| EXTRAIT |
______________________________
Le peuple azerbaïdjanais, doté d’une histoire ancienne d’État et de culture, a été confronté à de multiples privations, déportations et génocides au cours des deux derniers siècles. Après l’installation des Arméniens sur les terres ancestrales de l’Azerbaïdjan, les massacres et déplacements illégaux commis contre les Azerbaïdjanais en 1905–1907, 1918–1921, 1948–1953 et 1987–1991 ont forcé des centaines de milliers de nos compatriotes à quitter leur terre natale et à se réfugier en Azerbaïdjan.
Le transfert forcé des Azerbaïdjanais vivant dans les régions montagneuses du territoire de l’Arménie vers des zones au climat plus doux, l’appropriation de leurs biens patiemment construits pendant des années, la confiscation, la destruction et l’usurpation des objets du patrimoine matériel et culturel constituent des faits historiques aujourd’hui prouvés par des documents authentiques.
Selon APA, ces idées figurent dans le message du Président Ilham Aliyev adressé aux participants de la conférence internationale intitulée « Patrimoine culturel et droit au retour » tenue à Bakou.
______________________________
| SÉRIE DE CONSIGNES |
1 – Recopiez l'extrait de « Selon APA, ces » à « tenue à Bakou. » en remplaçant « conférence internationale » par « rencontre internationale ».
2 – Reprenez le fil de l'extrait sur le patrimoine et le droit au retour des Azerbaïdjanais, à la suite de sa dernière phrase.

| DONNÉES FOURNIES |
______________________________
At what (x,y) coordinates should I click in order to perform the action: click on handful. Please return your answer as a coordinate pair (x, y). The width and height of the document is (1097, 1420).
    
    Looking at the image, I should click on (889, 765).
______________________________
| VOS RÉPONSES RÉDIGÉES |
1 –
Selon APA, ces idées figurent dans le message du Président Ilham Aliyev adressé aux participants de la rencontre internationale intitulée « Patrimoine culturel et droit au retour » tenue à Bakou.

2 –
« L’Arménie a, de tout temps, détruit sur son territoire le riche patrimoine matériel et immatériel, les lieux de culte sacrés et les cimetières des Azerbaïdjanais ayant historiquement vécu en Azerbaïdjan occidental, dans le but d’effacer les traces du peuple azerbaïdjanais de son sol. Il est d’une grande importance que des mesures adéquates soient prises pour évaluer, dans le cadre du droit international, les crimes contre l’humanité commis par les Arméniens contre les Azerbaïdjanais, et que la communauté internationale nous soutienne dans cette démarche », indique le message.